Difference between revisions of "1983 AIME Problems/Problem 5"

Revision as of 14:13, 8 August 2014

Problem

Suppose that the sum of the squares of two complex numbers $x$ and $y$ is $7$ and the sum of the cubes is $10$ . What is the largest real value that $x + y$ can have?

Solution

Solution 1

One way to solve this problem seems to be by substitution.

$x^2+y^2=(x+y)^2-2xy=7$ and $x^3+y^3=(x+y)(x^2-xy+y^2)=(7-xy)(x+y)=10$

Because we are only left with $x+y$ and $xy$ , substitution won't be too bad. Let $w=x+y$ and $z=xy$ .

We get $w^2-2z=7$ and $w(7-z)=10$

Because we want the largest possible $w$ , let's find an expression for $z$ in terms of $w$ .

$w^2-7=2z \implies z=\frac{w^2-7}{2}$ .

Substituting, $w^3-21w+20=0$ . Factored, $(w-1)(w+5)(w-4)=0$ (the Rational Root Theorem may be used here, along with synthetic division)

The largest possible solution is therefore $x+y=w=\boxed{004}$ .

Solution 2

An alternate way to solve this is to let $x=a+bi$ and $y=c+di$ .

Because we are looking for a value of $x+y$ that is real, we know that $d=-b$ , and thus $y=c-bi$ .

Expanding $x^2+y^2=7+0i$ will give two equations, since the real and imaginary parts must match up.

$(a+bi)^2+(c-bi)^2=7+0i$

$(a^2+c^2-2b^2)+(2ab-2cb)i=7+0i$

Looking at the imaginary part of that equation, $2ab-2cb=0$ , so $a=c$ , and $x$ and $y$ are actually complex conjugates.

Looking at the real part of the equation and plugging in $a=c$ , $2a^2-2b^2=7$ , or $2b^2=2a^2-7$ .
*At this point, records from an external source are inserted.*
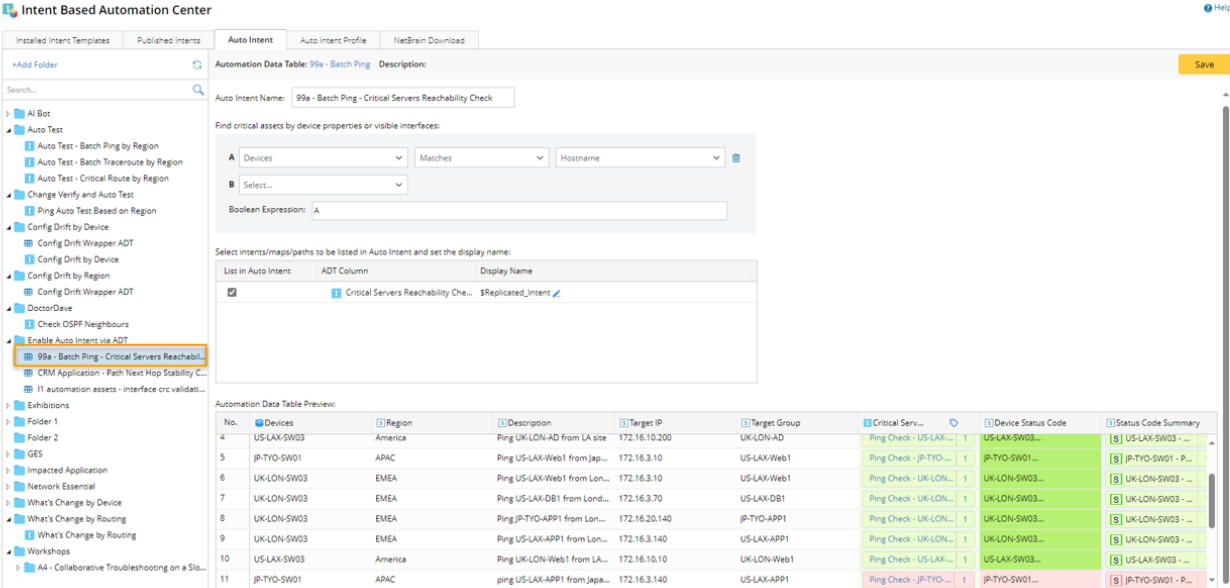Click the yellow Save button
1230x588 pixels.
1203,64
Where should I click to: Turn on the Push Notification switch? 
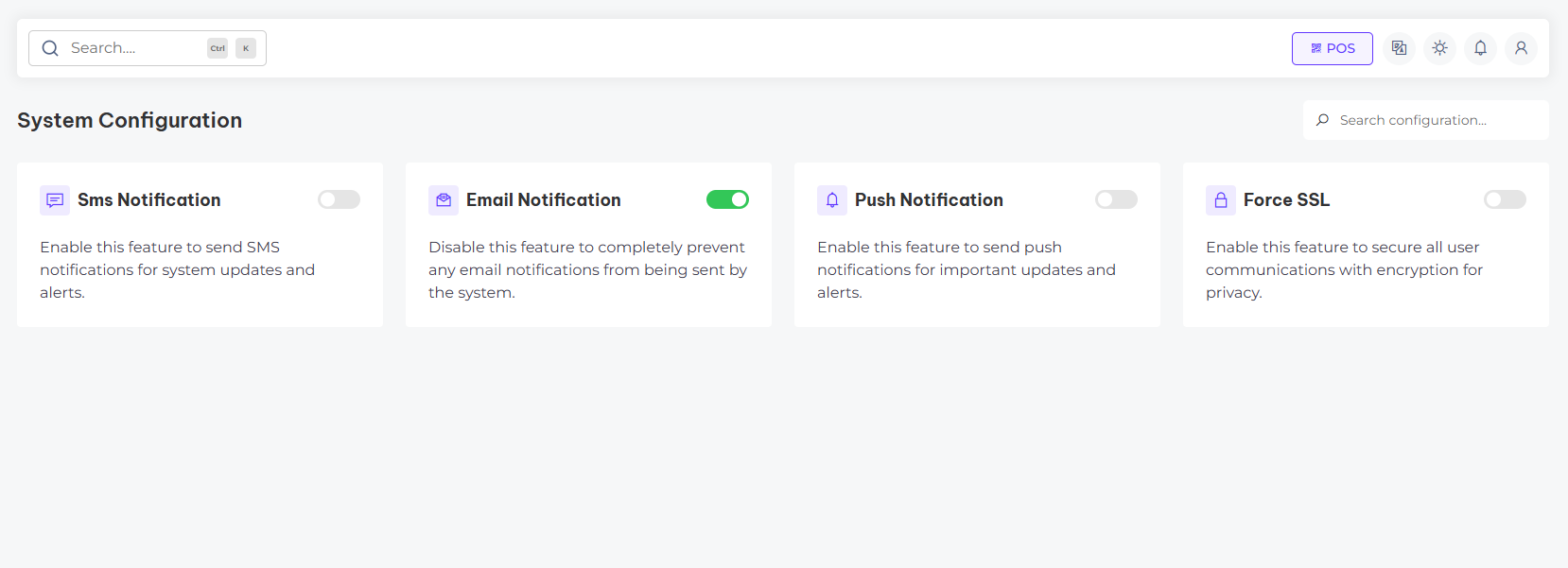coord(1116,199)
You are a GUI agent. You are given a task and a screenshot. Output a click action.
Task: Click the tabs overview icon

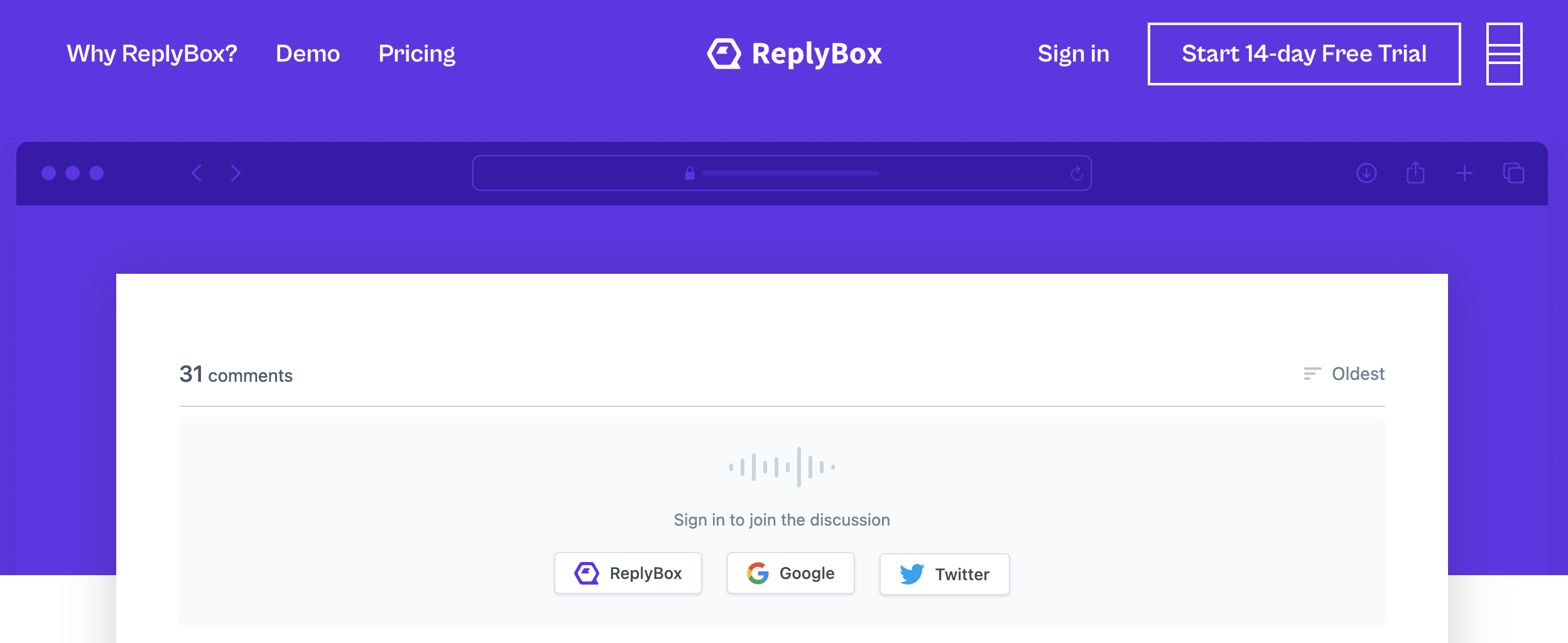point(1513,173)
Now, evaluating the real part of $(a+bi)^3+(a-bi)^3$ , which equals $10$ (ignoring the odd powers of $i$ , since they would not result in something in the form of $10+0i$ ):

$a^3+3a(bi)^2+a^3+3a(-bi)^2=10$

$2a^3-6ab^2=10$

Since we know that $2b^2=2a^2-7$ , it can be plugged in for $b^2$ in the above equation to yield:

$2a^3-3a(2a^2-7)=10$

$-4a^3+21a=10$

$4a^3-21a+10=0$

Since the problem is looking for $x+y=2a$ to be a positive integer, only positive half-integers (and whole-integers) need to be tested. From the Rational Roots theorem, $a=10, a=5, a=\frac{5}{2}$ all fail, but $a=2$ does work. Thus, the real part of both numbers is $2$ , and their sum is $\boxed{004}$

Solution 3

Start by assuming x and y were roots of some polynomial of the form $w^2+bw+c$ So then $b^2-2c=7$ and $3bc-b^3=10$ Substituting $c=\frac{b^2-7}{2}$ we arrive at the polynomial $b^3-21b-20=0$ From rational root theorem we find the roots to be $-4,-1,5$ Since $-b$ is the sum of the roots and is maximized when b is -4, we the answer is -(-4)= $4$

                                                                            -Contributed by Siddharth Namachivayam

@@ Line 55: / Line 55: @@
 ==Solution 3==
-I started by assuming x and y were roots of some polynomial of the form <math>w^2+bw+c</math>
+Start by assuming x and y were roots of some polynomial of the form <math>w^2+bw+c</math>
 So then <math>b^2-2c=7</math> and <math>3bc-b^3=10</math>
 Substituting <math>c=\frac{b^2-7}{2}</math> we arrive at the polynomial <math>b^3-21b-20=0</math>
@@ Line 61: / Line 61: @@
 Since <math>-b</math> is the sum of the roots and is maximized when b is -4, we the answer is -(-4)=<math>4</math>
--Contributed by Siddharth Namachivayam
+                                                                             -Contributed by Siddharth Namachivayam
 == See Also ==
 {{AIME box|year=1983|num-b=4|num-a=6}}
 [[Category:Intermediate Algebra Problems]]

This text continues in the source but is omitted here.